I imagined how he might still be singing in that voice, laying down 12-bar blues riffs on his National steel-bodied acoustic slide guitar, laying down rows of goose bumps on the flesh of men and women alike, if he hadn't ruined his life with booze.
We'd wanted to raise Son up out of obscurity and give him the recognition he deserved from the citizens of Rochester, where he lived almost invisibly for three decades. We could do that now. We could tell his story.
We'd also driven to Detroit to show him our appreciation and admiration. I'd selfishly thought if only I could meet Son House and speak to him, I would somehow be rescued from my own life, be more savvy of the world he and I both struggled with. I would have peace.
My needs blinded me from the possibility that he needed me as much as I him. He was one of the most powerful people I'd met. And he was also one of the littlest. That day I reached a new understanding of the blues.
Seven years later, on October 19, 1988, Eddie James "Son" House, Jr. disappeared for the last time, quietly, in his sleep, in Detroit's Harper Hospital. Estimates of his birth date vary, but the most often cited year is 1902. This would have made him 86. He outlived his two notable protégés, Robert Johnson (1911 to 1938) and Muddy Waters (1915 to 1983), and one Beatle, John Lennon (1940 to 1980).

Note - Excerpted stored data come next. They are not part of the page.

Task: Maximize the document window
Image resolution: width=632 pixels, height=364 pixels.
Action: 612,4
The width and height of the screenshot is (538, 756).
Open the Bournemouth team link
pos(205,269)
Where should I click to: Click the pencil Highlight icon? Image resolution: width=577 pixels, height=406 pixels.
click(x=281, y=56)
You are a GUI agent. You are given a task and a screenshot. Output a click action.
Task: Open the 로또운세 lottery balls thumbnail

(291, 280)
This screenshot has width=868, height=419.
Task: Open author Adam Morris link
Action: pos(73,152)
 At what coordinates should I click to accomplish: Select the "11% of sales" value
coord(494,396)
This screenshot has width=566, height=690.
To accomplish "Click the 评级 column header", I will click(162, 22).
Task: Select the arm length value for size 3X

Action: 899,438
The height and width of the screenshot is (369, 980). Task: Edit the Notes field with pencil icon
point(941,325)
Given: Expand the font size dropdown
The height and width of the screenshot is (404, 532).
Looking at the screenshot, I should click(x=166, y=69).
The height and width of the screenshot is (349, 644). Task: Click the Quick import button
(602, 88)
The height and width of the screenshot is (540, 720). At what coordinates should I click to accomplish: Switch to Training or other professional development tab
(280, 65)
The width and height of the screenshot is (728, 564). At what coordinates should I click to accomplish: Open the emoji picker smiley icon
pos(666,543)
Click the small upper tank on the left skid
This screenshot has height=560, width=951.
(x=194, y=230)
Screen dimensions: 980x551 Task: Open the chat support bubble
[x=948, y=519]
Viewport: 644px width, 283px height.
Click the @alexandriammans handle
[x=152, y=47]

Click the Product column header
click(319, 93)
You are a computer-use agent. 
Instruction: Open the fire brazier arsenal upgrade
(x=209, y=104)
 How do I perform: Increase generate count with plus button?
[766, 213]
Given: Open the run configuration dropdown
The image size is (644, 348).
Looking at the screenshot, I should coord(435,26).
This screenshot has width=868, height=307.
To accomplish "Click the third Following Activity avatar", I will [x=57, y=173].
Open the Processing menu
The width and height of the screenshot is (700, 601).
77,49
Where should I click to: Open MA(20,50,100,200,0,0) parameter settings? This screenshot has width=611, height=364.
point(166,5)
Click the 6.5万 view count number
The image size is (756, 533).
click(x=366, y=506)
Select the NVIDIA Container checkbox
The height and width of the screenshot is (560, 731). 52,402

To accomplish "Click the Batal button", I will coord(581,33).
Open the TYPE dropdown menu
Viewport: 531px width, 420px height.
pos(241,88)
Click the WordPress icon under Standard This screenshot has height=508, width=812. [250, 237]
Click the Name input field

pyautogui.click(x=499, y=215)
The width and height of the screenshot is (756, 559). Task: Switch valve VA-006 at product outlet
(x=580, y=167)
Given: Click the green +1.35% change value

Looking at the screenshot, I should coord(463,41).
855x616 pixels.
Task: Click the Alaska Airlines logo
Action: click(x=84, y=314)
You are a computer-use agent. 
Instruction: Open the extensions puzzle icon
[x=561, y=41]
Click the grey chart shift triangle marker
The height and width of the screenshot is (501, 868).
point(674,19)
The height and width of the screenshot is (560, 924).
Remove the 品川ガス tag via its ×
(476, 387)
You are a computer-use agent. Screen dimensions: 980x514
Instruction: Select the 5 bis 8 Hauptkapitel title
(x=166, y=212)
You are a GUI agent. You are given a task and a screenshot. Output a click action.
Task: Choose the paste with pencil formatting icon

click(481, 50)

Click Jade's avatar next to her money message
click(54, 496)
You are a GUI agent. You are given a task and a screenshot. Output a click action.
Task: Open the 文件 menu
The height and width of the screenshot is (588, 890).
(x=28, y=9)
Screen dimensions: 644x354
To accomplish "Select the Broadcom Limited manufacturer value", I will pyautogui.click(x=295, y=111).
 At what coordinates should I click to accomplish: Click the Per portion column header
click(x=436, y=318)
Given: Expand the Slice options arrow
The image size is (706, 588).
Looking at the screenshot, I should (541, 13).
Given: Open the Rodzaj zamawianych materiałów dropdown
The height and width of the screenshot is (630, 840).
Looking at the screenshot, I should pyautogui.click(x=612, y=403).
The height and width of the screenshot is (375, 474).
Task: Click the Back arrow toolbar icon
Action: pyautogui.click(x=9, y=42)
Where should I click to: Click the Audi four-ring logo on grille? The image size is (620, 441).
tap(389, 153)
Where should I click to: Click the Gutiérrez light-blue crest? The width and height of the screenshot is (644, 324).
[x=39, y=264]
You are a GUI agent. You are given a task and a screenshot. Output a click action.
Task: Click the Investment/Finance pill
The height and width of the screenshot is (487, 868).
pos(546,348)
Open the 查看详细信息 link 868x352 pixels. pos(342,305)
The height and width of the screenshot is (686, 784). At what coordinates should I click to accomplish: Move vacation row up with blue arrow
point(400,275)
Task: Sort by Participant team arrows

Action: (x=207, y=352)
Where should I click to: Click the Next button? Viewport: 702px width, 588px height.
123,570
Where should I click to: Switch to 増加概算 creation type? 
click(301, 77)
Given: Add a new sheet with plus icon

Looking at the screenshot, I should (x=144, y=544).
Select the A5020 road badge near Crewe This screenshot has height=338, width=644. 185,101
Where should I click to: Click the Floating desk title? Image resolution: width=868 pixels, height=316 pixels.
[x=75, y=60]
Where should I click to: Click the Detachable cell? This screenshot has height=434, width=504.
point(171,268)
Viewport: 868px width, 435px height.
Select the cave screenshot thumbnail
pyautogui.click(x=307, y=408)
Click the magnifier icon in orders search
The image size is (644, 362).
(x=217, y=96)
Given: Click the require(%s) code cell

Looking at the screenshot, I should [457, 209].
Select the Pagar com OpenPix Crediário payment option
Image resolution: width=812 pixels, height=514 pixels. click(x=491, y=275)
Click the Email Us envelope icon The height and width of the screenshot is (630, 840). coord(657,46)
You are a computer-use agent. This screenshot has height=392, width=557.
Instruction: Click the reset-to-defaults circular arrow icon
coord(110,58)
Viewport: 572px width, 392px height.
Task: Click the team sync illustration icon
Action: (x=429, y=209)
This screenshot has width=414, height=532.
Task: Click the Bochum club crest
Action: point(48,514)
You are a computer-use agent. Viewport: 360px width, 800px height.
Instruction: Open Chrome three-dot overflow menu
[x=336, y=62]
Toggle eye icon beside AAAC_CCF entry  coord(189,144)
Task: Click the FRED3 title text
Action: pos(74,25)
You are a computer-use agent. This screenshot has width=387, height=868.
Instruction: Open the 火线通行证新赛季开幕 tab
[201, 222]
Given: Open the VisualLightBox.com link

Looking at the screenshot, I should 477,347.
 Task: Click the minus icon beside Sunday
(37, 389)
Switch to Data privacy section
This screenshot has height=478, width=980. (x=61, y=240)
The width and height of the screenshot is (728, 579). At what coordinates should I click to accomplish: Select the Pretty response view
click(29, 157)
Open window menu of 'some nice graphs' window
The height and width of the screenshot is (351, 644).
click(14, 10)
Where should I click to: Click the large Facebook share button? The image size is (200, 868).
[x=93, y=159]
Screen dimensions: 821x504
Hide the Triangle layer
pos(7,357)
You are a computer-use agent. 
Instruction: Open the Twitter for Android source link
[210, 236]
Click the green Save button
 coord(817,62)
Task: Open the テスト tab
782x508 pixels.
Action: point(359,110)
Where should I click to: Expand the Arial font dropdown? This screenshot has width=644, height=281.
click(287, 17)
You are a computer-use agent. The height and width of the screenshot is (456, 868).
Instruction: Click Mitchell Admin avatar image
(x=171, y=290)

The spirit of Son House is still very much alive. The Corn Hill house Son lived in when discovered by Dick Waterman back in 1964 was across the street from Joe Beard, another Mississippian who came north to find work.
Joe Beard is now a bluesman in his own right. Joe's son, Chris Beard, is a recent Handy Award nominee for Best New Blues Artist. John Mooney, who gave me Son's phone number, lives in New Orleans, where he fronts the Bluesiana Band and is a recent Handy Award nominee for Best Acoustic Blues. Aleks Disljenkovic is a guitarist, and Ted Mosher a bassist, in local blues bands including The White Hots, The Trendsetters, and The Beale Street Blues Band.
For readers who haven't yet discovered Son House, Jeff Harris and Gary Reinhardt will play House's music on their Bad Dog Blues show, WITR 89.7 FM, on Sunday, February 1, starting at 1 p.m.